[Materials provided start]

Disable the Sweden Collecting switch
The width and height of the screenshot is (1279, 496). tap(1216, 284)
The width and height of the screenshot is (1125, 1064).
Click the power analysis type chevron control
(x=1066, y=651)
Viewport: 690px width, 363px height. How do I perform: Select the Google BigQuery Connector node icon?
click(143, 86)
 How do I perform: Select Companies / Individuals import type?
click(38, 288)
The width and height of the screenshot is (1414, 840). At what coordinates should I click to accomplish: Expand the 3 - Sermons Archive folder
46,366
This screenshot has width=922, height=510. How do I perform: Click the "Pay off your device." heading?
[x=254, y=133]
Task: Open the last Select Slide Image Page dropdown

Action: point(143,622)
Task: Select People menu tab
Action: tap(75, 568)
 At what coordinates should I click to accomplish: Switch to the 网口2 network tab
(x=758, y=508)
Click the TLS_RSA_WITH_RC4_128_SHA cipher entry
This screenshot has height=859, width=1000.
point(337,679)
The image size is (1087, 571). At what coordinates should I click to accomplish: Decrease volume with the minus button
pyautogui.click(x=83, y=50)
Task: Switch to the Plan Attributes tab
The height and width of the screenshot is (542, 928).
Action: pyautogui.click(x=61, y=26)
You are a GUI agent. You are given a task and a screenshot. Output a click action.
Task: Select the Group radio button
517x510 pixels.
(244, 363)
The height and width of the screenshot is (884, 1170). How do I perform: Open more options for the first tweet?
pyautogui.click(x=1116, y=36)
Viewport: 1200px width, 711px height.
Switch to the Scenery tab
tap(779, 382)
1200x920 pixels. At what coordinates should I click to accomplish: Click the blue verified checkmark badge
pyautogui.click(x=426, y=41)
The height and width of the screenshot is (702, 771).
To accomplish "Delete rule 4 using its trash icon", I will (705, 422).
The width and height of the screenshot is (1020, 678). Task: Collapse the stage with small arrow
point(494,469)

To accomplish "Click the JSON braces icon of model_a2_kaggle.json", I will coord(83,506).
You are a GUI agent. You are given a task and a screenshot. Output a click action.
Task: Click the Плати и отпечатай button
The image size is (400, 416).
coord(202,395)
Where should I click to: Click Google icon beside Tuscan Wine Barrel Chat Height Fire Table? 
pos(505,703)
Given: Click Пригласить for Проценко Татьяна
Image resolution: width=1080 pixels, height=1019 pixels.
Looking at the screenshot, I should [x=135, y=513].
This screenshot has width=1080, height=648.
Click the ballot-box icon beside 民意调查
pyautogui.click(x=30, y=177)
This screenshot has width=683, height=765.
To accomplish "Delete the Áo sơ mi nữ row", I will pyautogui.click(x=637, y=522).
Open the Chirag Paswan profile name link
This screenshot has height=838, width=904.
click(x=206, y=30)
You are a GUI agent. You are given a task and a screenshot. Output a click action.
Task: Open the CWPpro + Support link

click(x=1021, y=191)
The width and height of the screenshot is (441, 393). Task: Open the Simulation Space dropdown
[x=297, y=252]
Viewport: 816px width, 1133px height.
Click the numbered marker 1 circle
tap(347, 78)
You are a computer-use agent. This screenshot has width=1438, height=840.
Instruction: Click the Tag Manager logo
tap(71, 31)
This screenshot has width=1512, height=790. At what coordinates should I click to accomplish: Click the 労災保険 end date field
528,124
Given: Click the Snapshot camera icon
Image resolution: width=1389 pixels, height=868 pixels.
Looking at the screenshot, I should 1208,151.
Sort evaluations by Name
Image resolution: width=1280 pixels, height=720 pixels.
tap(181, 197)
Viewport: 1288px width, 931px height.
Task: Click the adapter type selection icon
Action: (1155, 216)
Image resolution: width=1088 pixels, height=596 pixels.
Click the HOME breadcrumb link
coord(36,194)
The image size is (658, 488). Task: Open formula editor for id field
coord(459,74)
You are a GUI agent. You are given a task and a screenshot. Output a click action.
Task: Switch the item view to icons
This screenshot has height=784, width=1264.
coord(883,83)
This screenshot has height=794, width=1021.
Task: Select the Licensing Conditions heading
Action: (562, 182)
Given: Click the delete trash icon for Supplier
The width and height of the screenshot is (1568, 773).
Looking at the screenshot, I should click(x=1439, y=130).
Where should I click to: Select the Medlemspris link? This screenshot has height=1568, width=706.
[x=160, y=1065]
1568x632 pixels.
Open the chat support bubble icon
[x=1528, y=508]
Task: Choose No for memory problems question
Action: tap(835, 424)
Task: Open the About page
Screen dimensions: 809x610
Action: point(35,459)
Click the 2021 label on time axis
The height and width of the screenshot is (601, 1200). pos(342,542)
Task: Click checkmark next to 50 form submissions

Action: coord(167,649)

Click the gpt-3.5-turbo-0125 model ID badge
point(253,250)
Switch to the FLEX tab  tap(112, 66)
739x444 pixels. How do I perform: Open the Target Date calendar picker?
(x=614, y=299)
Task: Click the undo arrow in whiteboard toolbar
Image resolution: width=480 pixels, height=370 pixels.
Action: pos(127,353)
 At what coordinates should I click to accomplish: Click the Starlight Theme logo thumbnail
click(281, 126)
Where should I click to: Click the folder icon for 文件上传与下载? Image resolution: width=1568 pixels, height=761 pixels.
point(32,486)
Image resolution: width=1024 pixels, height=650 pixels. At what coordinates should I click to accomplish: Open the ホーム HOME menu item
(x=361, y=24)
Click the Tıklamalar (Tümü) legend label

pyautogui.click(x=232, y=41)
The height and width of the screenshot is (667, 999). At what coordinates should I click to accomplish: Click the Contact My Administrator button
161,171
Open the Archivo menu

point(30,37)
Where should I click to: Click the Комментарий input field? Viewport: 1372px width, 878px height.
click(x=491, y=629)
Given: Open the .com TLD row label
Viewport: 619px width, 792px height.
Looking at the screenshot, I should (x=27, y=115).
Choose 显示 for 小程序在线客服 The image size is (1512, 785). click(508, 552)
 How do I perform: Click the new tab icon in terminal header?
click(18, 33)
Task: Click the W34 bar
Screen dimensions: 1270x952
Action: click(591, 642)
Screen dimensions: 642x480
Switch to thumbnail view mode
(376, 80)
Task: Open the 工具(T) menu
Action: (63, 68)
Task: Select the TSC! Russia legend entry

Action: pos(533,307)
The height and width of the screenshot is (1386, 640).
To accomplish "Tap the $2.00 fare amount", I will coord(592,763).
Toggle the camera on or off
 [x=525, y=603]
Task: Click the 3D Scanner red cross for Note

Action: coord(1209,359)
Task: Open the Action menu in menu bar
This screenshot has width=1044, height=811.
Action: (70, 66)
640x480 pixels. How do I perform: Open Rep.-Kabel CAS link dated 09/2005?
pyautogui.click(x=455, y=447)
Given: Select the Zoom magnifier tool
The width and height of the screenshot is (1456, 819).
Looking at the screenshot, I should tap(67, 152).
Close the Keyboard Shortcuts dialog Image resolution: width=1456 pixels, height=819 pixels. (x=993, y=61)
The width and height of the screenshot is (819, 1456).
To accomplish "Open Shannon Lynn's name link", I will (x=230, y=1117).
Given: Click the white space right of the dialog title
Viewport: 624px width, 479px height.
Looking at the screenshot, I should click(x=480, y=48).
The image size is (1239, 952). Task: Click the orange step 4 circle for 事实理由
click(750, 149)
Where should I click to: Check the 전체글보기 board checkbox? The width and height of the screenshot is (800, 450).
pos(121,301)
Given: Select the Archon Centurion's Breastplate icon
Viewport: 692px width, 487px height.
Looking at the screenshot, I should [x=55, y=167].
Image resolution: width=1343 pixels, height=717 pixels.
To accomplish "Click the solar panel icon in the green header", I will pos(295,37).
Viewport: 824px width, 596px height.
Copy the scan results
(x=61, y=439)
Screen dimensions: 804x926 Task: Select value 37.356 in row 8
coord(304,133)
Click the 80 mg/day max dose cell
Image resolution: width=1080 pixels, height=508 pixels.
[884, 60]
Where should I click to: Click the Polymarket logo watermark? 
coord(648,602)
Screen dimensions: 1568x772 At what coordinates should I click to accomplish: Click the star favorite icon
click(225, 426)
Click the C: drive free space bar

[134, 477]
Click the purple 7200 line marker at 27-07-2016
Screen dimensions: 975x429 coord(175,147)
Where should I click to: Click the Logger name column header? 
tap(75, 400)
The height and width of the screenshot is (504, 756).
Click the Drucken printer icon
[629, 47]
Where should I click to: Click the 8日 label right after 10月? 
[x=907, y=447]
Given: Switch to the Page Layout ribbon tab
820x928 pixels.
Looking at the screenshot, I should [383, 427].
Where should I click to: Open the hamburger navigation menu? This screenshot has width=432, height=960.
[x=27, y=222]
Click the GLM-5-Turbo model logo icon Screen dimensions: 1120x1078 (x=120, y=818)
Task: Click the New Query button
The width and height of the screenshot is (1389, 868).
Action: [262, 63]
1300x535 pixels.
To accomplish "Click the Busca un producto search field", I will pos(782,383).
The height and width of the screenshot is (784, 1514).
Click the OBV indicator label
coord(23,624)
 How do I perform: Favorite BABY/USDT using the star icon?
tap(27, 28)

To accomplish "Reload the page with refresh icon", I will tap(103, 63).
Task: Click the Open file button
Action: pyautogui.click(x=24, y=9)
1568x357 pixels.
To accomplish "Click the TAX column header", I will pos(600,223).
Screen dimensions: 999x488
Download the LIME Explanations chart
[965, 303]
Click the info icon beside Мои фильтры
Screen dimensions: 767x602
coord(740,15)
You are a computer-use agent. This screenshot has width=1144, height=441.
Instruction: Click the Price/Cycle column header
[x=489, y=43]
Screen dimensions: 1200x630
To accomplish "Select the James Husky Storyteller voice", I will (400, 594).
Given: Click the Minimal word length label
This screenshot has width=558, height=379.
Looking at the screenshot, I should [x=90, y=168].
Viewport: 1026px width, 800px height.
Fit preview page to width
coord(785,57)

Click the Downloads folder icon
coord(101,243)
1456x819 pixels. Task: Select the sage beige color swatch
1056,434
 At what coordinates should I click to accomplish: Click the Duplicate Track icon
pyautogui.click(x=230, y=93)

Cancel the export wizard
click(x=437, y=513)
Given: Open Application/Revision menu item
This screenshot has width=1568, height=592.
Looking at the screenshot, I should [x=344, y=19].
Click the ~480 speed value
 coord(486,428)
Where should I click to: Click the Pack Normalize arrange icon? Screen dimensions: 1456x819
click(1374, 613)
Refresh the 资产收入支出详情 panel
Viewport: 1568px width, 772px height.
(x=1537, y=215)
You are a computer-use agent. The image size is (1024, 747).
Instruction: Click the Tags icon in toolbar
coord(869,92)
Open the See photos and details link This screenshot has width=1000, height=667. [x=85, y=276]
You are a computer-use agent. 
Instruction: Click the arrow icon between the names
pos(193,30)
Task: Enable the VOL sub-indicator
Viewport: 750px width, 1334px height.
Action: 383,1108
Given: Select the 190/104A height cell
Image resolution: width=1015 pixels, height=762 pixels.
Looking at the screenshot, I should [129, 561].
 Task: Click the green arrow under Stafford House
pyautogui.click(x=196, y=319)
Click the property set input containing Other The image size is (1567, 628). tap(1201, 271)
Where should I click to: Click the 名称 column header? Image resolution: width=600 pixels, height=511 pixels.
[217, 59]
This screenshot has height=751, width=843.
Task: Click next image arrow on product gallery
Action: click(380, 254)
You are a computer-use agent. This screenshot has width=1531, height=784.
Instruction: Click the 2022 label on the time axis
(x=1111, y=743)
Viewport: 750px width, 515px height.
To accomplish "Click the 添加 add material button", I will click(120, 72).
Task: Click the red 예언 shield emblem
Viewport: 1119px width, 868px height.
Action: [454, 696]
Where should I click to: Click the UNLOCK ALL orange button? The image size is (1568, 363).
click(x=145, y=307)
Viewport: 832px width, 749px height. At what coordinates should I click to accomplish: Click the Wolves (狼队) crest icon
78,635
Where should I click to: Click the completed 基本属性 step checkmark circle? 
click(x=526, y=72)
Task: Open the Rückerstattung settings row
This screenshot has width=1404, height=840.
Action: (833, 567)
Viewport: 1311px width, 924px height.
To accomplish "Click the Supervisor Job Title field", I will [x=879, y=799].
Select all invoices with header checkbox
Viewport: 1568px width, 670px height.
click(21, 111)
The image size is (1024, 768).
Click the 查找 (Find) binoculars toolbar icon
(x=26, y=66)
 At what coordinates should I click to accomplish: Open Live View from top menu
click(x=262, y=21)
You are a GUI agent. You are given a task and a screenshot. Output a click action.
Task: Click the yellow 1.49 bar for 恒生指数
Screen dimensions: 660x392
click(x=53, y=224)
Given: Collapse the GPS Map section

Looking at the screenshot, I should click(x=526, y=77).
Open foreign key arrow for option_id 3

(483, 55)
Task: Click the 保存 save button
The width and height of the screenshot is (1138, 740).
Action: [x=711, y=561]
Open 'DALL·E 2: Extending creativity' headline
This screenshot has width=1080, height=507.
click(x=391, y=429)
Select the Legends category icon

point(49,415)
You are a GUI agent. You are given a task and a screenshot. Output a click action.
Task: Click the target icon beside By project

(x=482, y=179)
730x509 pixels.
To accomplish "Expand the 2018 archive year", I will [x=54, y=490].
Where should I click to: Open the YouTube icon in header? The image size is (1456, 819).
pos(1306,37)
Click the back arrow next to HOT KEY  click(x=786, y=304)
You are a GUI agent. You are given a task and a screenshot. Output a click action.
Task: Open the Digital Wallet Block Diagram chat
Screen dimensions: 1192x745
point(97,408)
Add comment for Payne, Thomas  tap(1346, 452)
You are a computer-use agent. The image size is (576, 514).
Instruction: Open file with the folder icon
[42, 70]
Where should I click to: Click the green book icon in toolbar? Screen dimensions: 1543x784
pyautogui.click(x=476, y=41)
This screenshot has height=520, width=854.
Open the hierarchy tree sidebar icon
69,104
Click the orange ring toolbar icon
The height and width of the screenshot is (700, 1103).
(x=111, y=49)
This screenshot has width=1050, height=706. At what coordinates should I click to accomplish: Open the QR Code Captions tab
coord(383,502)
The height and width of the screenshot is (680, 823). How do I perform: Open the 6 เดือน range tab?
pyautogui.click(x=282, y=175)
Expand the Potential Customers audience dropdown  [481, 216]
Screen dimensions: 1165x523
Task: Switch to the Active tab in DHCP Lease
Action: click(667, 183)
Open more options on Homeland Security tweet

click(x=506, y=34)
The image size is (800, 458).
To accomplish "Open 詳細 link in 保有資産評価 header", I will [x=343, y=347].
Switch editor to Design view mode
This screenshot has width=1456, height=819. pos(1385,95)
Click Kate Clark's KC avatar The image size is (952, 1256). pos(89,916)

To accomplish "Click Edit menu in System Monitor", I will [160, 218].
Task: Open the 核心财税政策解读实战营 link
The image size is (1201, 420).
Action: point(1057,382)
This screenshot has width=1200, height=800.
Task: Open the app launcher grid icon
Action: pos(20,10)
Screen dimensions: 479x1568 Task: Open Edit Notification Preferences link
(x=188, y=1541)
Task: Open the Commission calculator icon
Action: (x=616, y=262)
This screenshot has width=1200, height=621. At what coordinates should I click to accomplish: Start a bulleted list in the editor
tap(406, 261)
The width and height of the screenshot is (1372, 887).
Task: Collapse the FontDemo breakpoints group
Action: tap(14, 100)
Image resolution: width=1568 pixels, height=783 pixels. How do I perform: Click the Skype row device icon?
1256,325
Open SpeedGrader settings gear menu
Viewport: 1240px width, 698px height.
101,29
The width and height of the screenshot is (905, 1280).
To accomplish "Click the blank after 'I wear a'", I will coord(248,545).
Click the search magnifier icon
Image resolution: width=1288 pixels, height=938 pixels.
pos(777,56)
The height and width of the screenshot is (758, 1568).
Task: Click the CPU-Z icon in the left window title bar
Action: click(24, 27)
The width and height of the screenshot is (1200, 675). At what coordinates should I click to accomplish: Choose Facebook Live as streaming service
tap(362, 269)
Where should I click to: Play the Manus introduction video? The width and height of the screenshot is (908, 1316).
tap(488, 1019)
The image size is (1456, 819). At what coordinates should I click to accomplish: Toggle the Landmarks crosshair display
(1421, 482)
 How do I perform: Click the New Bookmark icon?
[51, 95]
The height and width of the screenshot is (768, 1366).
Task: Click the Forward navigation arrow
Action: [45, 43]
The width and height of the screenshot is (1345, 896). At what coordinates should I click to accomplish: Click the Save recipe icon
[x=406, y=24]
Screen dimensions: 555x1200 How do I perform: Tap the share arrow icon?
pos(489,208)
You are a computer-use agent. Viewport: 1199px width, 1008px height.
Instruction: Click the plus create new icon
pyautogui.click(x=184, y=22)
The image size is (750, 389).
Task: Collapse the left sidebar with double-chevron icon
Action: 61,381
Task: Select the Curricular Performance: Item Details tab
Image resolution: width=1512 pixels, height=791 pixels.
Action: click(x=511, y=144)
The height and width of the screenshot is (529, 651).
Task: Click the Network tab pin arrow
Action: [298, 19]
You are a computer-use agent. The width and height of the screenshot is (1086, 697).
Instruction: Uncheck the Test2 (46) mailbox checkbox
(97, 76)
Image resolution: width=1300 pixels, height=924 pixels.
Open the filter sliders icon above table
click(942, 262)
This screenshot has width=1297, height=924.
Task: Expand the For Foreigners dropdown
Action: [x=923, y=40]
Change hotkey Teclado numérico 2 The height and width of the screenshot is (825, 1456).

[Materials provided end]

Please return, unchanged, the lines of the records from the line with "Click the ~480 speed value" to the line with "Click the property", including both of those lines.

Click the ~480 speed value
 coord(486,428)
Where should I click to: Click the Pack Normalize arrange icon? Screen dimensions: 1456x819
click(1374, 613)
Refresh the 资产收入支出详情 panel
Viewport: 1568px width, 772px height.
(x=1537, y=215)
You are a computer-use agent. The image size is (1024, 747).
Instruction: Click the Tags icon in toolbar
coord(869,92)
Open the See photos and details link This screenshot has width=1000, height=667. [x=85, y=276]
You are a computer-use agent. 
Instruction: Click the arrow icon between the names
pos(193,30)
Task: Enable the VOL sub-indicator
Viewport: 750px width, 1334px height.
Action: 383,1108
Given: Select the 190/104A height cell
Image resolution: width=1015 pixels, height=762 pixels.
Looking at the screenshot, I should [129, 561].
 Task: Click the green arrow under Stafford House
pyautogui.click(x=196, y=319)
Click the property set input containing Other The image size is (1567, 628). tap(1201, 271)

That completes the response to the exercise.